TO DO
Copy each of the rows below word for word, without changing anything.

A run of rows

========================================================================

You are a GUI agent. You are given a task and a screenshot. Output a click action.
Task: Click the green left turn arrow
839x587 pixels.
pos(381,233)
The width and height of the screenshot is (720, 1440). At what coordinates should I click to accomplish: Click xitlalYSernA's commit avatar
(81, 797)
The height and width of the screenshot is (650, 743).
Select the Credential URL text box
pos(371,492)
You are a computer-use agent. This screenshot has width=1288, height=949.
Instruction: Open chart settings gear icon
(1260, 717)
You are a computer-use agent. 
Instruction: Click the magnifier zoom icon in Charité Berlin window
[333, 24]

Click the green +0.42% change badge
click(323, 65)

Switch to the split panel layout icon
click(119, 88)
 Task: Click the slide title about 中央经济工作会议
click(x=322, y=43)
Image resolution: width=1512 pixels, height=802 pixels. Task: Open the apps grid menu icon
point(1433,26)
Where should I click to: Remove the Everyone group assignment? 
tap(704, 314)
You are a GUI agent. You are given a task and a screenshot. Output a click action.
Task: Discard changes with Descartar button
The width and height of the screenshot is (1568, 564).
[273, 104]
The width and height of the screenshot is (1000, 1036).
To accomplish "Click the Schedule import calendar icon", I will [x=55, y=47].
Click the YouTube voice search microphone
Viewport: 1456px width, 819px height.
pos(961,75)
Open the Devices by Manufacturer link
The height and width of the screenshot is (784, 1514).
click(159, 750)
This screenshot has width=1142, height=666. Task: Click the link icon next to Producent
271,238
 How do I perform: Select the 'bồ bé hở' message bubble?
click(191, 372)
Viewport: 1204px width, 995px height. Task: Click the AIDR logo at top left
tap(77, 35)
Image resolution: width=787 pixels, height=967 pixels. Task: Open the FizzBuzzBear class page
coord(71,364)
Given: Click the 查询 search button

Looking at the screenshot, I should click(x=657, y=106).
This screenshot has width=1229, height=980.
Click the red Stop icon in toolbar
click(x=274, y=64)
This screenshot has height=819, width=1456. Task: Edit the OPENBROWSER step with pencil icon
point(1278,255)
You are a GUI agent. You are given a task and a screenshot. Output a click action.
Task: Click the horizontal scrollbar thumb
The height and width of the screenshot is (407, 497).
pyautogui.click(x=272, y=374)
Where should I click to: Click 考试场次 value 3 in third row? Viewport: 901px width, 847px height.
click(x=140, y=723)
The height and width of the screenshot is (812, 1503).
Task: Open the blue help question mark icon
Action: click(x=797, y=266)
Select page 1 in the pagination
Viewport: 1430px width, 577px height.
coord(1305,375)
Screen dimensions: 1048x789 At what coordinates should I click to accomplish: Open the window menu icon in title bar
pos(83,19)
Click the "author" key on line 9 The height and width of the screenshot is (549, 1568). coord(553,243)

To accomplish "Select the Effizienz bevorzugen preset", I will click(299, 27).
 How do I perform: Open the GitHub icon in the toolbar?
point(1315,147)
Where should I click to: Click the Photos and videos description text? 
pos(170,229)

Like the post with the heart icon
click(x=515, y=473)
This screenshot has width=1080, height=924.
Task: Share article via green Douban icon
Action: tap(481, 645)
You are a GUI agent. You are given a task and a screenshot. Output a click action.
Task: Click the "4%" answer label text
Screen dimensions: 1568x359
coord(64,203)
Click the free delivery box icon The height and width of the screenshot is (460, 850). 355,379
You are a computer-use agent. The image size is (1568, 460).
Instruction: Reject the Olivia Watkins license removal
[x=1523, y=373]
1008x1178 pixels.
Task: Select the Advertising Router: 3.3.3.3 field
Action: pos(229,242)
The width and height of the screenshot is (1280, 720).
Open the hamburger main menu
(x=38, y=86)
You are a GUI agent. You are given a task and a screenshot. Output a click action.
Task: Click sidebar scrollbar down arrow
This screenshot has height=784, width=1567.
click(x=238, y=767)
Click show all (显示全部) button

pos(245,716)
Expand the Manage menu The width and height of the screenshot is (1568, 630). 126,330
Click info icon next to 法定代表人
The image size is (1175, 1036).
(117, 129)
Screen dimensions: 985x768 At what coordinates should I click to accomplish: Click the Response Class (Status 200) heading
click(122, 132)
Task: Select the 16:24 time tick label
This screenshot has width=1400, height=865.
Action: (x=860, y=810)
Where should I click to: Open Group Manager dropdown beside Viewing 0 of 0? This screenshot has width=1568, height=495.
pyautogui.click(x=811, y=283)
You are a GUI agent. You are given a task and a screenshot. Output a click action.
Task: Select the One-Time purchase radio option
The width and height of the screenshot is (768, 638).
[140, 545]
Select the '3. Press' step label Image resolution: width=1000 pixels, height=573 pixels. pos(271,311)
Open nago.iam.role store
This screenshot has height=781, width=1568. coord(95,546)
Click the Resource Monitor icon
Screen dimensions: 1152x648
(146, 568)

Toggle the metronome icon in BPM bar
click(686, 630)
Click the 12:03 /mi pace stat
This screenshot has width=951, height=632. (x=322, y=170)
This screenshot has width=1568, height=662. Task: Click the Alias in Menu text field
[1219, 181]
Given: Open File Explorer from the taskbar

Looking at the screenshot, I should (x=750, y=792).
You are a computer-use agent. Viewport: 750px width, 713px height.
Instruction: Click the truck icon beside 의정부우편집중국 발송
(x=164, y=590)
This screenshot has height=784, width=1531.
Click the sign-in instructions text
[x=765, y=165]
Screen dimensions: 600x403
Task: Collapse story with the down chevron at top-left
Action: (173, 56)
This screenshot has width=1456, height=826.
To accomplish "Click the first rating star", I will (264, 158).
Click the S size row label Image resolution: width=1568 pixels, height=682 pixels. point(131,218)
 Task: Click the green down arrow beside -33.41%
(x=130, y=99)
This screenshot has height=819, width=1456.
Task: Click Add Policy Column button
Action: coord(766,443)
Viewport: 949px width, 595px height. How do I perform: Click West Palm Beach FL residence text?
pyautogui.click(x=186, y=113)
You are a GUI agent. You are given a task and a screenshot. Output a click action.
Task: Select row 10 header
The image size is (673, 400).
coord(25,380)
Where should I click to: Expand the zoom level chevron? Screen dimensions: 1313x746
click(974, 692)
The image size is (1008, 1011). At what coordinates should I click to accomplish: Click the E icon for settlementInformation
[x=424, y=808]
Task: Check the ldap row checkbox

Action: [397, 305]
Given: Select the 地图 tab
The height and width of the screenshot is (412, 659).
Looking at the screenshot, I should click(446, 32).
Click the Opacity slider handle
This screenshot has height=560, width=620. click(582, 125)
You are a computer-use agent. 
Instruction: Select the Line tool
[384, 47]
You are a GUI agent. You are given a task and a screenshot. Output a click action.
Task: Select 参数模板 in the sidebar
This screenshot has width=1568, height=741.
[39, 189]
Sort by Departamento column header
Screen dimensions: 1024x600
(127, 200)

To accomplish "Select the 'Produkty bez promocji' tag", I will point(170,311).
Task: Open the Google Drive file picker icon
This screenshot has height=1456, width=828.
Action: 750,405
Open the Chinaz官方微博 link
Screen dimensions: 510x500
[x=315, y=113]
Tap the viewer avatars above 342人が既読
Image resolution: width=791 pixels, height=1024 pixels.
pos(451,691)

========================================================================

FULL OUTPUT
You are a GUI agent. You are given a task and a screenshot. Output a click action.
Task: Click the green left turn arrow
839x587 pixels.
pos(381,233)
The width and height of the screenshot is (720, 1440). At what coordinates should I click to accomplish: Click xitlalYSernA's commit avatar
(81, 797)
The height and width of the screenshot is (650, 743).
Select the Credential URL text box
pos(371,492)
You are a computer-use agent. This screenshot has width=1288, height=949.
Instruction: Open chart settings gear icon
(1260, 717)
You are a computer-use agent. 
Instruction: Click the magnifier zoom icon in Charité Berlin window
[333, 24]

Click the green +0.42% change badge
click(323, 65)

Switch to the split panel layout icon
click(119, 88)
 Task: Click the slide title about 中央经济工作会议
click(x=322, y=43)
Image resolution: width=1512 pixels, height=802 pixels. Task: Open the apps grid menu icon
point(1433,26)
Where should I click to: Remove the Everyone group assignment? 
tap(704, 314)
You are a GUI agent. You are given a task and a screenshot. Output a click action.
Task: Discard changes with Descartar button
The width and height of the screenshot is (1568, 564).
[273, 104]
The width and height of the screenshot is (1000, 1036).
To accomplish "Click the Schedule import calendar icon", I will [x=55, y=47].
Click the YouTube voice search microphone
Viewport: 1456px width, 819px height.
pos(961,75)
Open the Devices by Manufacturer link
The height and width of the screenshot is (784, 1514).
click(159, 750)
This screenshot has width=1142, height=666. Task: Click the link icon next to Producent
271,238
 How do I perform: Select the 'bồ bé hở' message bubble?
click(191, 372)
Viewport: 1204px width, 995px height. Task: Click the AIDR logo at top left
tap(77, 35)
Image resolution: width=787 pixels, height=967 pixels. Task: Open the FizzBuzzBear class page
coord(71,364)
Given: Click the 查询 search button

Looking at the screenshot, I should click(x=657, y=106).
This screenshot has width=1229, height=980.
Click the red Stop icon in toolbar
click(x=274, y=64)
This screenshot has height=819, width=1456. Task: Edit the OPENBROWSER step with pencil icon
point(1278,255)
You are a GUI agent. You are given a task and a screenshot. Output a click action.
Task: Click the horizontal scrollbar thumb
The height and width of the screenshot is (407, 497).
pyautogui.click(x=272, y=374)
Where should I click to: Click 考试场次 value 3 in third row? Viewport: 901px width, 847px height.
click(x=140, y=723)
The height and width of the screenshot is (812, 1503).
Task: Open the blue help question mark icon
Action: click(x=797, y=266)
Select page 1 in the pagination
Viewport: 1430px width, 577px height.
coord(1305,375)
Screen dimensions: 1048x789 At what coordinates should I click to accomplish: Open the window menu icon in title bar
pos(83,19)
Click the "author" key on line 9 The height and width of the screenshot is (549, 1568). coord(553,243)

To accomplish "Select the Effizienz bevorzugen preset", I will click(299, 27).
 How do I perform: Open the GitHub icon in the toolbar?
point(1315,147)
Where should I click to: Click the Photos and videos description text? 
pos(170,229)

Like the post with the heart icon
click(x=515, y=473)
This screenshot has width=1080, height=924.
Task: Share article via green Douban icon
Action: tap(481, 645)
You are a GUI agent. You are given a task and a screenshot. Output a click action.
Task: Click the "4%" answer label text
Screen dimensions: 1568x359
coord(64,203)
Click the free delivery box icon The height and width of the screenshot is (460, 850). 355,379
You are a computer-use agent. The image size is (1568, 460).
Instruction: Reject the Olivia Watkins license removal
[x=1523, y=373]
1008x1178 pixels.
Task: Select the Advertising Router: 3.3.3.3 field
Action: pos(229,242)
The width and height of the screenshot is (1280, 720).
Open the hamburger main menu
(x=38, y=86)
You are a GUI agent. You are given a task and a screenshot. Output a click action.
Task: Click sidebar scrollbar down arrow
This screenshot has height=784, width=1567.
click(x=238, y=767)
Click show all (显示全部) button

pos(245,716)
Expand the Manage menu The width and height of the screenshot is (1568, 630). 126,330
Click info icon next to 法定代表人
The image size is (1175, 1036).
(117, 129)
Screen dimensions: 985x768 At what coordinates should I click to accomplish: Click the Response Class (Status 200) heading
click(122, 132)
Task: Select the 16:24 time tick label
This screenshot has width=1400, height=865.
Action: (x=860, y=810)
Where should I click to: Open Group Manager dropdown beside Viewing 0 of 0? This screenshot has width=1568, height=495.
pyautogui.click(x=811, y=283)
You are a GUI agent. You are given a task and a screenshot. Output a click action.
Task: Select the One-Time purchase radio option
The width and height of the screenshot is (768, 638).
[140, 545]
Select the '3. Press' step label Image resolution: width=1000 pixels, height=573 pixels. pos(271,311)
Open nago.iam.role store
This screenshot has height=781, width=1568. coord(95,546)
Click the Resource Monitor icon
Screen dimensions: 1152x648
(146, 568)

Toggle the metronome icon in BPM bar
click(686, 630)
Click the 12:03 /mi pace stat
This screenshot has width=951, height=632. (x=322, y=170)
This screenshot has width=1568, height=662. Task: Click the Alias in Menu text field
[1219, 181]
Given: Open File Explorer from the taskbar

Looking at the screenshot, I should (x=750, y=792).
You are a computer-use agent. Viewport: 750px width, 713px height.
Instruction: Click the truck icon beside 의정부우편집중국 발송
(x=164, y=590)
This screenshot has height=784, width=1531.
Click the sign-in instructions text
[x=765, y=165]
Screen dimensions: 600x403
Task: Collapse story with the down chevron at top-left
Action: (173, 56)
This screenshot has width=1456, height=826.
To accomplish "Click the first rating star", I will (264, 158).
Click the S size row label Image resolution: width=1568 pixels, height=682 pixels. point(131,218)
 Task: Click the green down arrow beside -33.41%
(x=130, y=99)
This screenshot has height=819, width=1456.
Task: Click Add Policy Column button
Action: coord(766,443)
Viewport: 949px width, 595px height. How do I perform: Click West Palm Beach FL residence text?
pyautogui.click(x=186, y=113)
You are a GUI agent. You are given a task and a screenshot. Output a click action.
Task: Select row 10 header
The image size is (673, 400).
coord(25,380)
Where should I click to: Expand the zoom level chevron? Screen dimensions: 1313x746
click(974, 692)
The image size is (1008, 1011). At what coordinates should I click to accomplish: Click the E icon for settlementInformation
[x=424, y=808]
Task: Check the ldap row checkbox

Action: [397, 305]
Given: Select the 地图 tab
The height and width of the screenshot is (412, 659).
Looking at the screenshot, I should click(446, 32).
Click the Opacity slider handle
This screenshot has height=560, width=620. click(582, 125)
You are a computer-use agent. 
Instruction: Select the Line tool
[384, 47]
You are a GUI agent. You are given a task and a screenshot. Output a click action.
Task: Select 参数模板 in the sidebar
This screenshot has width=1568, height=741.
[39, 189]
Sort by Departamento column header
Screen dimensions: 1024x600
(127, 200)

To accomplish "Select the 'Produkty bez promocji' tag", I will point(170,311).
Task: Open the Google Drive file picker icon
This screenshot has height=1456, width=828.
Action: 750,405
Open the Chinaz官方微博 link
Screen dimensions: 510x500
[x=315, y=113]
Tap the viewer avatars above 342人が既読
Image resolution: width=791 pixels, height=1024 pixels.
pos(451,691)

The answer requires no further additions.